The Shatman appears not just in “Star Trek” reruns daily and on “Boston Legal” Tuesday nights at 10, 9 Central. He’s also occupying airtime on Comedy Central and even -- holy Federation! -- The History Channel.

He’s out on DVD, too, thanks to new releases from those cable productions.

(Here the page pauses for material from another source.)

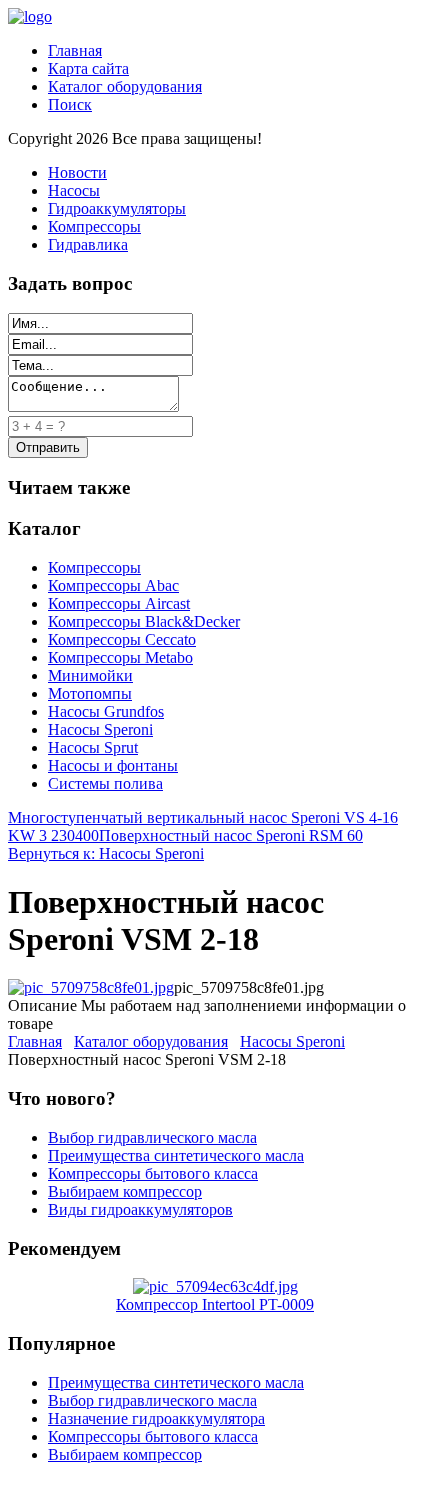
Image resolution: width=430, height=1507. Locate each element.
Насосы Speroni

Uncensored admiration/abuse fills the R-rated “Roast of William Shatner” (Comedy Central DVD, list price $20), an 80-minute extended version of the raunchy party-hearty shot for Comedy Central last year. Jason Alexander plays roastmaster, presenting Shatner’s arrival on a white steed. (Why not?) On-stage praise and digs come from the foul mouths of fellow Trekkers Nichelle Nichols [below with Shatner] and George Takei, comics like Andy Dick [right] and Artie Lange, and Farrah Fawcett and Betty White. Other Trek cast members howl in the audience. (Don’t look for Leonard Nimoy, though. Nowhere to be found.)

shat-nicole-crop.jpg
Bonus features include red carpet interviews with attendees (9 minutes), backstage epithets and ethnic insults (4 minutes), and a making-of short showing Shat getting his act together (3 minutes). But the main show’s the thing. Besides the naughty talk, it’s packed with clips of Shatty tube stints in “Trek,” “T.J. Hooker” and other shows, plus the infamous “SNL” get-a-life sketch and our honoree’s musical, um, “song stylings.” And there’s nothing quite like watching 84-year-old Betty White talk filthy.

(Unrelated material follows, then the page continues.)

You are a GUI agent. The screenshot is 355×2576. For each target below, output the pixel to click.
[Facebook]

How William Shatner Changed the World” (hitting shelves April 10 from Allumination, list price $20) may be a fanciful title, but the two-hour 2005 production is actually a documentary look at the ways futuristic images from “Star Trek” have become our reality -- Federation communicators into current-day flip-phones, Dr. McCoy’s noninvasive sick-bay readouts into modern medical computer imaging, et al.

Shatner hosts and narrates in high style, presenting interviews with scientists who were awestruck by “Star Trek” as kids and inspired by its technological whimsy to help invent the real thing. The widescreen special was nominated for two Emmys (nonfiction special, nonfiction writing).

Enjoy ’em. Just don’t hold your breath waiting for Shatner’s short-lived ABC gamer “Show Me the Money” to hit the disc bins.

[Photos by Jason Merritt/Film Magic]

Comments (1)

Betty White deserves sainthood.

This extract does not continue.